**YOUR OBJECTIVE:**
Write out, word for word, everything in the article on Pakistan's governing coalition from "Return of the" down to "for the country?".

Return of the Prodigals

The acid test for the returning prodigals in governance will be whether they will perform, and whether for themselves or for the country?

Ikram Sehgal

If one were to single out any one of Pervez Musharraf's achievements, perhaps the greatest would be the "mission impossible" of uniting, albeit against himself, two hereditary enemies that were politically tearing Pakistan apart, PPP and PML (N). The considered view of all and sundry is that the Coalition love-fest will not survive his departure, its continuity depending upon Musharraf staying as their bogey in the Army House-turned-Presidency. The US$ 64000 question is, if he manages to hang in there, will he survive them? Ironically, Pakistan's best hope in successfully coping with imminent challenges rests in friend and foe acting not only as check and balance but pulling together. Will PM Gilani's rhetoric in launching his 100-day action plan match the will to take and implement politically unpalatable decisions? Or is "go Musharraf go" a priority to everything else, notwithstanding impending miseries and privations for the masses?
The State Bank of Pakistan (SBP) Quarterly Report debunks the sleight of hand "feel good" environment created by the Shaukat Aziz economic team. Key economic targets are now adrift, in fairness some of it is attributable to worsening world economics. Despite an outstanding effort by the US Federal Revenue (the Fed) to fend off recession, the "R" word is looming as a fact of life in a US Presidential Election Year. However most of our domestic problems stem from atrocious economic neglect and complacency riding the arrogance of success upto the year 2005.

Text and item location entries:
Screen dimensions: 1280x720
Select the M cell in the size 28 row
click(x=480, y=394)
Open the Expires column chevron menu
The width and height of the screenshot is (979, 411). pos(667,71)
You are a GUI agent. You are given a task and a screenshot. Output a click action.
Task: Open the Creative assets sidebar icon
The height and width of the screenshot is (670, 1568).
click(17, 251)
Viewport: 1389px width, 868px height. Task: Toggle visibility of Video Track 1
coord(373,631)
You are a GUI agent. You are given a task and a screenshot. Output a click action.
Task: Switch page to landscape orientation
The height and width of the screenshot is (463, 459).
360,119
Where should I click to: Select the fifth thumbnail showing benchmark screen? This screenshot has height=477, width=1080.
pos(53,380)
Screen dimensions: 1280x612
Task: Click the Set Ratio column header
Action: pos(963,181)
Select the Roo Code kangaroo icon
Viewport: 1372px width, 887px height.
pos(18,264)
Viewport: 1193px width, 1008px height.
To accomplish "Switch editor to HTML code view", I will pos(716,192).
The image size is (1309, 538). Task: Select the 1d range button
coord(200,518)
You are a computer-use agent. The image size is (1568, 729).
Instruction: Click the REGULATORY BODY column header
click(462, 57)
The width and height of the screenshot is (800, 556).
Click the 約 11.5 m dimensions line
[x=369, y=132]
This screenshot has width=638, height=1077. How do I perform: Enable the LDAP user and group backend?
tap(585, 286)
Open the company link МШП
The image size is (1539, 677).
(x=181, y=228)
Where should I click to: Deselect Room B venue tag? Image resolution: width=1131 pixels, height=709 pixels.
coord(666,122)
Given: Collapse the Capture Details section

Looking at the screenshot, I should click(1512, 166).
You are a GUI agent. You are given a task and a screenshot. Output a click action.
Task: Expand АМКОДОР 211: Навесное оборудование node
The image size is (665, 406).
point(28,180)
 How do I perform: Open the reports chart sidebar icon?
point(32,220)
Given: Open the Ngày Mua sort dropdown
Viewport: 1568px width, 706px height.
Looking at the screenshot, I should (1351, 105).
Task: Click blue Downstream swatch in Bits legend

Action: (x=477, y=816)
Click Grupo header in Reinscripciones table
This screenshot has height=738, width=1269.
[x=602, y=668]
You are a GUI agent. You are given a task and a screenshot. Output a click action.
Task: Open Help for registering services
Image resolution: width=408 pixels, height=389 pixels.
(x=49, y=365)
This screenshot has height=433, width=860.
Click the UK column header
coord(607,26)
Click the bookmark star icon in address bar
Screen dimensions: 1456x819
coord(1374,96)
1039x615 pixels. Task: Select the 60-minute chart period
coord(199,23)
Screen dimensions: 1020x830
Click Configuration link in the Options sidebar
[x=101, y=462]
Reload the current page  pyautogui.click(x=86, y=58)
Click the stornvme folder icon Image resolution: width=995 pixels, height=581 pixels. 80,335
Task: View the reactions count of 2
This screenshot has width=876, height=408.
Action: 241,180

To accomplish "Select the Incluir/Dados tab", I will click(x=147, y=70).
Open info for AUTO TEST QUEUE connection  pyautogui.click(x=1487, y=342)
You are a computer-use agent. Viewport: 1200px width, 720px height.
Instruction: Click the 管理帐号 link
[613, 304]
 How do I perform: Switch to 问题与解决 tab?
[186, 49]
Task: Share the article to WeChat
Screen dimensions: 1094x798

**FINAL RESULT:**
Return of the Prodigals

The acid test for the returning prodigals in governance will be whether they will perform, and whether for themselves or for the country?